How to complete this task: Return the lines below exactly, please, from the one containing "How do I perform: Click" through the last one, both included, and leave out any pictures.

Material supplied:
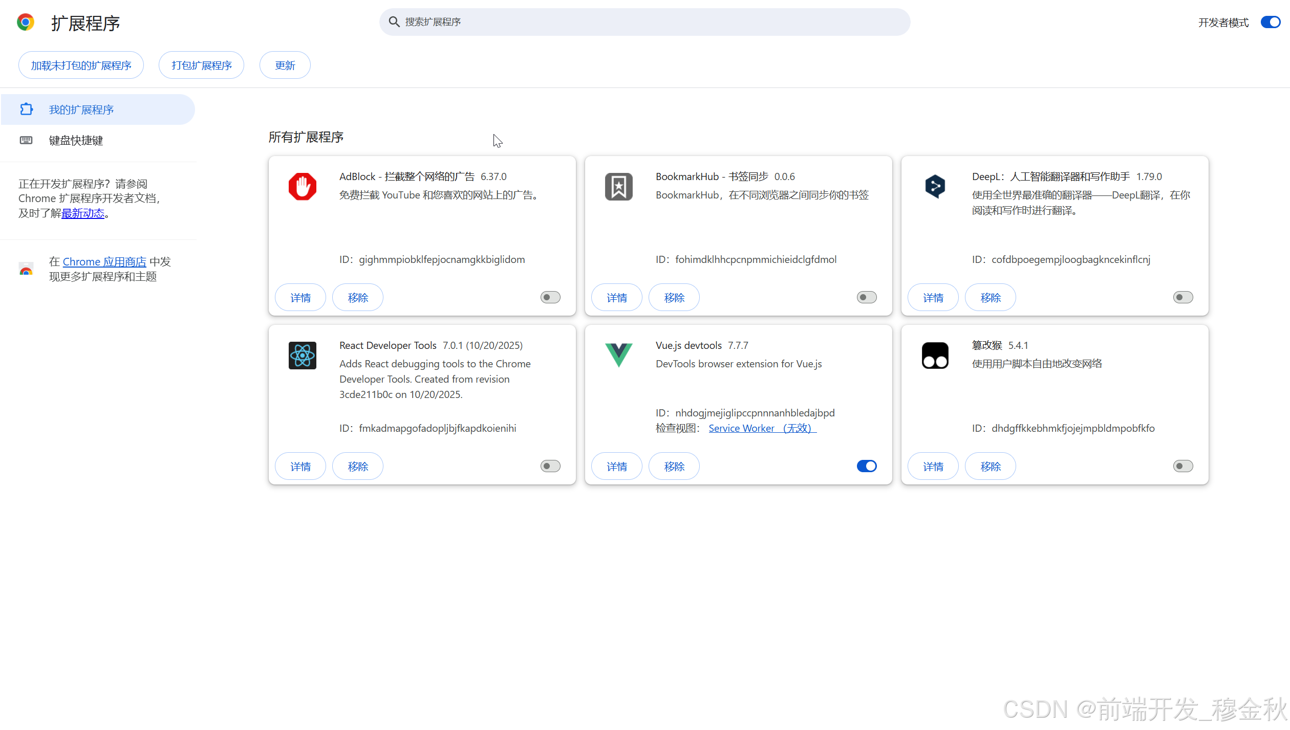Turn off developer mode toggle
Image resolution: width=1290 pixels, height=730 pixels.
click(x=1271, y=23)
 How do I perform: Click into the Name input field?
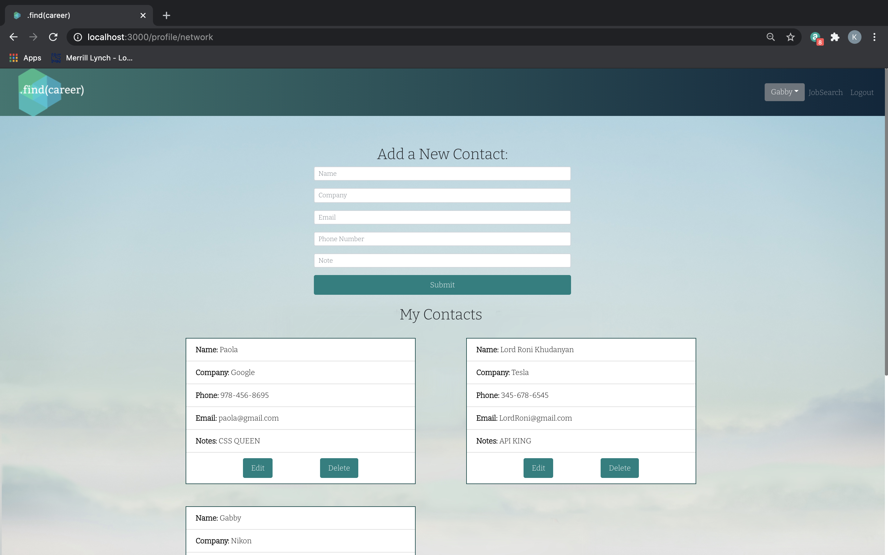tap(442, 174)
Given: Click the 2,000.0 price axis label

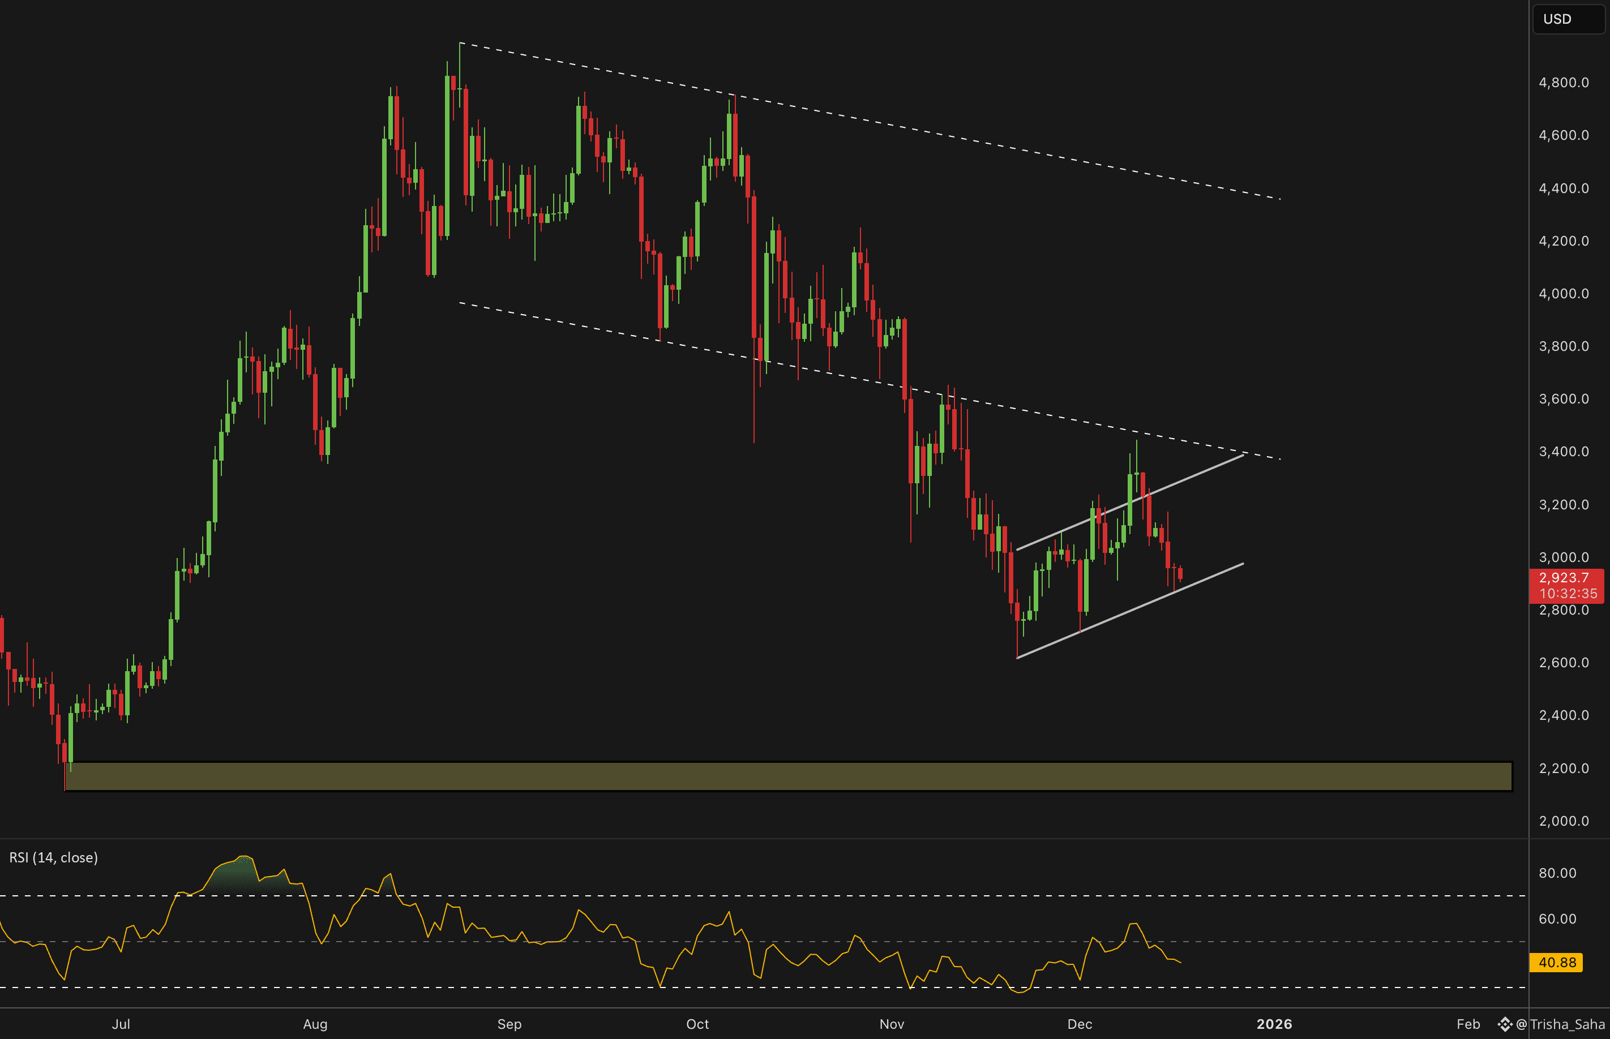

Exercise response:
 How do I perform: Click into the Name input field?
tap(442, 174)
Given: Click the 2,000.0 price axis label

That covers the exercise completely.